Especialistas apontam que as escolas refletem tensões presentes na própria sociedade. Para o coordenador do Departamento de Psiquiatria Infantil da Associação Brasileira de Psiquiatria, Francisco Assumpção, a ausência de diálogo e afeto no convívio familiar é um dos fatores que contribuem para o cenário.

“Não adianta estar na melhor escola, ter aulas de inglês, futebol, natação, balé, fazer intercâmbio, e na hora do almoço cada um de casa ficar no celular em um mundo à parte. Isso significa ausência de troca de afeto. Fica faltando alguma coisa para essa criança, e o afeto mais fácil de aparecer é a raiva. Como não adianta sentir raiva dos meus pais, porque me sinto pior ainda, descarrego esse sentimento em um colega mais fraco”, explica.

A advogada e pesquisadora do Grupo de Estudos e Pesquisas em Educação Moral (Gepem), Cléo Garcia, reforça que a escola é um espaço onde deságuam contradições sociais e emocionais. “A escola é espelho da sociedade. É onde aparecem as questões vividas em todos os outros contextos”, afirma.

Um levantamento do Gepem identificou que, entre 2001 e 2024, ocorreram 42 ataques violentos em escolas brasileiras, resultando em 44 mortos e 113 feridos. Mais da metade (64,28%) aconteceu a partir de 2022, período pós-pandemia. A psicóloga e líder do grupo, Luciene Tognetta, atribui o aumento à ansiedade e ao medo intensificados pela necessidade de conexão imediata dos jovens. “Após a pandemia, nossos jovens passaram a ter uma expectativa de dar certo no presente. Isso explica a quantidade de ansiedade, medo e sofrimento”, observa.

Insegurança diária

Casos extremos como assassinatos e ataques armados chamam atenção pela brutalidade, mas não são a única face da violência escolar. Dados da Pesquisa Nacional de Saúde do Escolar (PeNSE), feita em 2019 pelo IBGE, mostram que 11,3% dos alunos do 9º ano do ensino fundamental já deixaram de ir à escola por não se sentirem seguros.

As formas de agressão variam: desde práticas institucionais autoritárias e ausência de escuta até o bullying e as chamadas “manifestações perturbadoras”. “Os tipos de violência se atravessam e causam adoecimento”, analisa Cléo Garcia.

Uma professora da Região Metropolitana de Belo Horizonte, que preferiu não se identificar, relatou experiências marcantes em sala de aula.
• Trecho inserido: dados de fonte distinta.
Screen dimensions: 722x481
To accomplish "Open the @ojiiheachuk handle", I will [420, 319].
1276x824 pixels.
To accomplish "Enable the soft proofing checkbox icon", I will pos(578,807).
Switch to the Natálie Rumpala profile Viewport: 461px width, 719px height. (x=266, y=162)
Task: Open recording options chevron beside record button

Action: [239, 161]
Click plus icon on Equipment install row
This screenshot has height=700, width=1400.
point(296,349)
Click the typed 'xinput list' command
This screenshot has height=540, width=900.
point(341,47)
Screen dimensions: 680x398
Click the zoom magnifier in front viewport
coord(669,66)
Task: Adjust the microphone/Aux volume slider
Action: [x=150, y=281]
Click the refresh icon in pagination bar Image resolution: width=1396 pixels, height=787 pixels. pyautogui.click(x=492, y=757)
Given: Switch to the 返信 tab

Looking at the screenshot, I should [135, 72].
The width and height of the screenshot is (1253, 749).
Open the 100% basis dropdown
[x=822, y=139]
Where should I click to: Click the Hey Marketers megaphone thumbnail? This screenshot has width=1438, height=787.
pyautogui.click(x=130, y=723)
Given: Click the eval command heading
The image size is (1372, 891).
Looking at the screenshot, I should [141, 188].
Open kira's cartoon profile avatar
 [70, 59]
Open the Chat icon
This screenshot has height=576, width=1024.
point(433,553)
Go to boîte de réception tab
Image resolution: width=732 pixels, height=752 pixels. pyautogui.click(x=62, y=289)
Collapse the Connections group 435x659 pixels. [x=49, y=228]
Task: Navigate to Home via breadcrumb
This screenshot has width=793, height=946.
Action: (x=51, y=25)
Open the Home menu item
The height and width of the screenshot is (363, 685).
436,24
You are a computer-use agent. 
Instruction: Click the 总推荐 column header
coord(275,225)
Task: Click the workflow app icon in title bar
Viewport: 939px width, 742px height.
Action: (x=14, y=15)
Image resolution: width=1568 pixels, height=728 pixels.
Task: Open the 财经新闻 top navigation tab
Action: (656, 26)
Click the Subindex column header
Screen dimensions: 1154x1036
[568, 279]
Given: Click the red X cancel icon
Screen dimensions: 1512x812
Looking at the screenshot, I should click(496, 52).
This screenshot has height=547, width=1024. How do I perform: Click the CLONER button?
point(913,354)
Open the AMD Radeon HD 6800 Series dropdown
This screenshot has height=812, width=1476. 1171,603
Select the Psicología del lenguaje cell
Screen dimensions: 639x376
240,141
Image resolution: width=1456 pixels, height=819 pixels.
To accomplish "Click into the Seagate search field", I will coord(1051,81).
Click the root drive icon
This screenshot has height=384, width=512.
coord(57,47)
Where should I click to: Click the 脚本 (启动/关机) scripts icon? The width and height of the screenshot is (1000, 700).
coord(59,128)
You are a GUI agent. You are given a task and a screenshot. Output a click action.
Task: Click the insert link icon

Em uma ocasião, precisou impedir um aluno de apenas 8 anos de cravar um lápis apontado nas costas de uma colega. “Ele deu um salto, e eu o segurei. O menino vivia em uma situação de abandono familiar, passava fome, a própria mãe era usuária de drogas”, contou.

Caminhos para a prevenção

A violência escolar exige resposta constante de autoridades e educadores. A Secretaria de Estado de Educação de Minas Gerais (SEE-MG) informou que mantém programas de intervenção diante de violações de direitos, incluindo bullying e cyberbullying, com acompanhamento psicológico e campanhas de conscientização.

Já a Secretaria Municipal de Educação de Belo Horizonte afirmou que adota protocolos de encaminhamento e apoio pedagógico, além de planos de convivência escolar e práticas voltadas para a promoção de uma cultura de paz dentro das instituições.

Ainda assim, os números e as histórias revelam que a sensação de insegurança permanece. Para famílias como a de Melissa, a tragédia expõe a urgência de políticas públicas mais efetivas e da construção de um ambiente escolar que seja, de fato, um espaço de proteção, aprendizado e afeto.